- Born: Ware, Hertfordshire
- Occupation: Poet
- Years active: 1578–1590

= William Vallans =

William Vallans (fl. 1578–1590) was an English poet.

==Early life==
Vallans was the son of John Vallans, was born near Ware, Hertfordshire, and afterwards carried on business as a salter. He was a friend of Camden and other antiquaries, and himself took an interest in antiquarian matters.

==Career==
In 1590 Vallans published a poem in unrhymed hexameters entitled A Tale of Two Swannes, printed by Roger Ward for John Sheldrake (London). In the poem he announced his intention of leaving England, and likened his farewell verses to the swan's dying song. The poem is devoted to a description of the situation and antiquities of several towns in Hertfordshire, and mention is made of many seats in the county belonging to the queen and nobility.
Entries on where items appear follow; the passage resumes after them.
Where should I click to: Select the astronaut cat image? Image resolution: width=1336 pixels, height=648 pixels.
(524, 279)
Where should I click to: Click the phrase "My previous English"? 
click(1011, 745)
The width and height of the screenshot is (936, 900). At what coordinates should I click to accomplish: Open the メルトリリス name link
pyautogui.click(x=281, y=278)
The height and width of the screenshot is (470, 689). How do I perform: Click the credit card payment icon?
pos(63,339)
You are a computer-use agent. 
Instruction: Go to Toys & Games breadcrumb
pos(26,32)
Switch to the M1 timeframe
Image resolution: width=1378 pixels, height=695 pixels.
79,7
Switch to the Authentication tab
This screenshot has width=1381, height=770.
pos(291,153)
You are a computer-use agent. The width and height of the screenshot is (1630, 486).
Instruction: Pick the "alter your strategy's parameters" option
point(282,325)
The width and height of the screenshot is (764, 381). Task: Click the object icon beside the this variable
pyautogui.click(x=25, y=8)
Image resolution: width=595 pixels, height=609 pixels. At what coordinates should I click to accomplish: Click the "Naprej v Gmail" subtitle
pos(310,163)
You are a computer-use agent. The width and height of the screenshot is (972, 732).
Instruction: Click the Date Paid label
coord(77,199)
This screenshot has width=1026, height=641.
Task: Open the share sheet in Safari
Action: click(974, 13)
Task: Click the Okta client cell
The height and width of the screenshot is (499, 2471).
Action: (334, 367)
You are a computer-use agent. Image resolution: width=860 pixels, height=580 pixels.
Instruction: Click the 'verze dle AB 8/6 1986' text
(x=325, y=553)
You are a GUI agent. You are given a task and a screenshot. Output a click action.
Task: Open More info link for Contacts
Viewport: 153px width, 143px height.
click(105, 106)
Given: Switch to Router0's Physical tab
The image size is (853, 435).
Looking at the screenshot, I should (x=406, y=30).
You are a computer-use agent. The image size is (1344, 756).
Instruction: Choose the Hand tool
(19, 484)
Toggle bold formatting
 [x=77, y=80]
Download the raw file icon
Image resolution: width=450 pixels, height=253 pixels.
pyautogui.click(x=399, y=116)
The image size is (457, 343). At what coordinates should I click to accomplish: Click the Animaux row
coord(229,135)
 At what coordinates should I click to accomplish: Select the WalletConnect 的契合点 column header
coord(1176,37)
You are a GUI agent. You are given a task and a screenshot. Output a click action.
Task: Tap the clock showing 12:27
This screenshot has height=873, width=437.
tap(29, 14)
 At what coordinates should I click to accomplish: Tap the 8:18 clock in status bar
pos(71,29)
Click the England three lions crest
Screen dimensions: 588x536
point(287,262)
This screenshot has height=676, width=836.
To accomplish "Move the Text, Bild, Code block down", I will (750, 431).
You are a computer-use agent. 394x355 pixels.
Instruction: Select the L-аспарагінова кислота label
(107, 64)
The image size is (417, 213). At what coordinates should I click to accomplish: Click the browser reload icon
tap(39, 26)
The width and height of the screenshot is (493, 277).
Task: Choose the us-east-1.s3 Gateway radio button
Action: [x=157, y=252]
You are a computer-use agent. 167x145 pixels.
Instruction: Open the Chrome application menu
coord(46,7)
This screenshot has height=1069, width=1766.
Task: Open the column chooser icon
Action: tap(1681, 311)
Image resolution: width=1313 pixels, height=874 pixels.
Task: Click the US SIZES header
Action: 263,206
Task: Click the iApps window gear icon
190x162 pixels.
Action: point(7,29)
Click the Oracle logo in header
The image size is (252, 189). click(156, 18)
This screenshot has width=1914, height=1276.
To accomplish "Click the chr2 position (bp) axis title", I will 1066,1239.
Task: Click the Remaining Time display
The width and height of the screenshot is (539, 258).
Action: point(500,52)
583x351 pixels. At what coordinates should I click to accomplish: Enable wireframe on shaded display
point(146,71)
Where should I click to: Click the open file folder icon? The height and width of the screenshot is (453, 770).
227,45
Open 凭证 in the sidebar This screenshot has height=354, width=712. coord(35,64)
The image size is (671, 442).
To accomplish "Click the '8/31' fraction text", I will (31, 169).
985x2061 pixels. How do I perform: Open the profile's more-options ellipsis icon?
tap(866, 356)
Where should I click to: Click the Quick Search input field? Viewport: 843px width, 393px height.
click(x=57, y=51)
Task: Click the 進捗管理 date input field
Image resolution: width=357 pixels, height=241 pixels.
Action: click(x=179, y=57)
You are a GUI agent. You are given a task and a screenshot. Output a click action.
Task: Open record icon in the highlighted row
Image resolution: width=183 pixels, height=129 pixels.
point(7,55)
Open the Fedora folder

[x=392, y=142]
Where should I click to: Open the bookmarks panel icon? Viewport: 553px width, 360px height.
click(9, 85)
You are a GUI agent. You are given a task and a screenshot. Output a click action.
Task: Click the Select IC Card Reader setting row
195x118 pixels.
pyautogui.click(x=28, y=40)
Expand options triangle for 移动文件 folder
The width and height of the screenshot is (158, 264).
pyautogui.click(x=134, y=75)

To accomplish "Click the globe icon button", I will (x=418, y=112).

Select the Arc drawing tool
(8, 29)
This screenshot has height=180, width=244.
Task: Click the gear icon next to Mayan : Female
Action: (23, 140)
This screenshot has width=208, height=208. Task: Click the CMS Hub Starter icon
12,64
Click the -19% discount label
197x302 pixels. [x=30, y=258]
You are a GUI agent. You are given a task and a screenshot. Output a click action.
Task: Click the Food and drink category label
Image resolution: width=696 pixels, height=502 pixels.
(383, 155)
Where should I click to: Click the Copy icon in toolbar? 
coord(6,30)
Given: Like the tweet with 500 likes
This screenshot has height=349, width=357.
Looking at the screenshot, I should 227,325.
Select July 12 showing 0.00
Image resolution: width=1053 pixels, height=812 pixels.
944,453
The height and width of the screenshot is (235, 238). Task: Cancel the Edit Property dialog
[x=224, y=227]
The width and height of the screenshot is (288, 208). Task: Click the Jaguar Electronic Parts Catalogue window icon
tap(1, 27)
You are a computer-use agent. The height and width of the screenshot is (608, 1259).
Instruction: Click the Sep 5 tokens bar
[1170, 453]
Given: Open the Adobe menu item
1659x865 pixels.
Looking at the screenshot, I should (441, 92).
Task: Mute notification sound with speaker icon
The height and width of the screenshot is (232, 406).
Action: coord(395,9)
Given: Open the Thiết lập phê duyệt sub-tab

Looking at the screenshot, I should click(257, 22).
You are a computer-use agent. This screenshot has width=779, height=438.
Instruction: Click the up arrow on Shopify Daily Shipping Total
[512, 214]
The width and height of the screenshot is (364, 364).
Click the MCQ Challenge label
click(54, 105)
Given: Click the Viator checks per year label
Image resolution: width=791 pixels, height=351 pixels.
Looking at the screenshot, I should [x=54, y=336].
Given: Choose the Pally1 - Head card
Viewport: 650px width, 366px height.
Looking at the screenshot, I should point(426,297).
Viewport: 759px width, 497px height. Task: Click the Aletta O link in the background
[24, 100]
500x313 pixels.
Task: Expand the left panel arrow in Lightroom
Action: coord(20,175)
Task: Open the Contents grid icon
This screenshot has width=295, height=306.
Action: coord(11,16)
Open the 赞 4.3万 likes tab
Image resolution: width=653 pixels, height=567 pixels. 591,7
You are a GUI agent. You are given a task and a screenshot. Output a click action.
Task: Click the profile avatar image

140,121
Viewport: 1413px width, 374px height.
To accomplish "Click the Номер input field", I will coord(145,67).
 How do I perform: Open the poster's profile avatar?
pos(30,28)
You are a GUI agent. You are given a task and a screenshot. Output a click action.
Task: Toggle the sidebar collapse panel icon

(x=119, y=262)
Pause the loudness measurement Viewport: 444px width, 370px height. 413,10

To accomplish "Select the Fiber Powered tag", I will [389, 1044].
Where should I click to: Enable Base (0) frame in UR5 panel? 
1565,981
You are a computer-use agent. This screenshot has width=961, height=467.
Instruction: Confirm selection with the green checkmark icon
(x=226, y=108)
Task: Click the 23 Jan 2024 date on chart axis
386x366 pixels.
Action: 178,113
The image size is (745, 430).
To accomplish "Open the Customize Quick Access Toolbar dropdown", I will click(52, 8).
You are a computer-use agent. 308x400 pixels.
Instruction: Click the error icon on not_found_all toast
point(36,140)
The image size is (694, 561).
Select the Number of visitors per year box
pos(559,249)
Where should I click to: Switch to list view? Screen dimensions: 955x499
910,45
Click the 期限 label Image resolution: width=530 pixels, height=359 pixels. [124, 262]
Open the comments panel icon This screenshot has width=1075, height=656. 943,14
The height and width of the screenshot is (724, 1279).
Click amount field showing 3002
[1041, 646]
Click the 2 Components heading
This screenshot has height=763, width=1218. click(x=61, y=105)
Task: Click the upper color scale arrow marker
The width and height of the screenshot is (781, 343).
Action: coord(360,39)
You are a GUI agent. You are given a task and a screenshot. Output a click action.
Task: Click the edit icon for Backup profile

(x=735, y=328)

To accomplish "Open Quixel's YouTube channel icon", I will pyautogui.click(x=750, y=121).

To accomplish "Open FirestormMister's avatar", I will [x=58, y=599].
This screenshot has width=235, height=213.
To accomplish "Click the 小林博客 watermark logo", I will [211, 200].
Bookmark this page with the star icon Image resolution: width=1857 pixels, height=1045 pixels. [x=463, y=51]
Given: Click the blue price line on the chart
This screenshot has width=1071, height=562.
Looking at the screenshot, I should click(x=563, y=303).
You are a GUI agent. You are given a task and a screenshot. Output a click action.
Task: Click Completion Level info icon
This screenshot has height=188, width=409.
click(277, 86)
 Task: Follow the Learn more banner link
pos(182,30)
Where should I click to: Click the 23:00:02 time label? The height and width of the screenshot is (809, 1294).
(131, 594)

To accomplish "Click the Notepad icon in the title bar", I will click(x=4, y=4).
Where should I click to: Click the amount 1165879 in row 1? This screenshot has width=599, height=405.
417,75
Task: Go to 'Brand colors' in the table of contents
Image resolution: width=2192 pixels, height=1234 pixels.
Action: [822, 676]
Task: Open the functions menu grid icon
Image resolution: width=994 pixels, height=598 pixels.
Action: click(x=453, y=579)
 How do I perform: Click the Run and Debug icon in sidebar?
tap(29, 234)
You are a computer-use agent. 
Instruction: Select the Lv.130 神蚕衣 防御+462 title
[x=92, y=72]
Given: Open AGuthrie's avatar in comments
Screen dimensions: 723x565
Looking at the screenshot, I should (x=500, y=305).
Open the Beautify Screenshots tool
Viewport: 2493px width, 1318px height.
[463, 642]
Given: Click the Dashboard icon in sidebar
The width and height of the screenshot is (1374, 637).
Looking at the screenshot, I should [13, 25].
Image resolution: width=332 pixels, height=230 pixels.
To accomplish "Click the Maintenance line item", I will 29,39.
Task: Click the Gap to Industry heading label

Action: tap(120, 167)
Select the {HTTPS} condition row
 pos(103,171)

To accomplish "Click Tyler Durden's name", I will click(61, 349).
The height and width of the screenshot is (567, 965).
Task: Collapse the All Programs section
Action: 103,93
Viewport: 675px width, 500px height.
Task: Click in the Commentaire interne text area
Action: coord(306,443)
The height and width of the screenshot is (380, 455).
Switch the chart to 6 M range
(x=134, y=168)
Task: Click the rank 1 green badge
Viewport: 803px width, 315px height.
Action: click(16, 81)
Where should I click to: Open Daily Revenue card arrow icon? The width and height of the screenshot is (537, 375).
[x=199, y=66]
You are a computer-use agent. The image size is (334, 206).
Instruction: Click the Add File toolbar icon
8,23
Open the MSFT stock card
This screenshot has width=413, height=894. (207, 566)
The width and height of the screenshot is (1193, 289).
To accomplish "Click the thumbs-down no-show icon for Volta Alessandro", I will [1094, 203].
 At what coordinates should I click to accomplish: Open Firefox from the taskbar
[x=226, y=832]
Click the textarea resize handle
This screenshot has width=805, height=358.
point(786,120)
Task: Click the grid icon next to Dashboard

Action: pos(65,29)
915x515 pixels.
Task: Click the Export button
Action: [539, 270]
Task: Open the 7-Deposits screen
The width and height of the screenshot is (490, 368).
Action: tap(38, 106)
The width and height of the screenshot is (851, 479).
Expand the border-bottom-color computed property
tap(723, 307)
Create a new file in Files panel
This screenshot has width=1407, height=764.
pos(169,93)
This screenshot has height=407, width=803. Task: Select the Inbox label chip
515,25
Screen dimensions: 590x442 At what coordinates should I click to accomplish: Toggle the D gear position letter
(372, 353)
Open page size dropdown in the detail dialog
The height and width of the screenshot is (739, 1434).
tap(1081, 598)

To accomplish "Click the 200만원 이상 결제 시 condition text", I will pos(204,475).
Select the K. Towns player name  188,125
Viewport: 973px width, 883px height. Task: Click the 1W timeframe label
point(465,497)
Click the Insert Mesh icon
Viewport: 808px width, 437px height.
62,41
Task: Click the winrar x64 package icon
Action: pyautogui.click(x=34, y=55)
Vallans probably carried out his intention of leaving England soon after.

His poem is one of the earliest examples of the employment of blank verse in English literature outside drama, and he was perhaps induced to attempt this form of metre by his admiration for Abraham Fraunce, from whose translation of Thomas Watson's Latin Odes he quotes. His book is rare: it was reprinted by Thomas Hearne (1678–1735) in 1711 in the fifth volume of his edition of Leland's Itinerary from a copy in the possession of Thomas Rawlinson (1681–1725) Another poem by "William Vallans, salter", is preserved in the Harleian manuscripts (No. 367, f. 129). It complains of the injustice of suffering John Stowe to go unrewarded after compiling his Survey of London.

Vallans had some commendatory verses prefixed to Whartons Dreame, published in 1578; and Hearne assigned to him the authorship of The Honourable Prentice; or thys Tayler is a Man; shewed in the Life and Death of Sir John Hawkewood, by W. V., London, 1615 and 1616.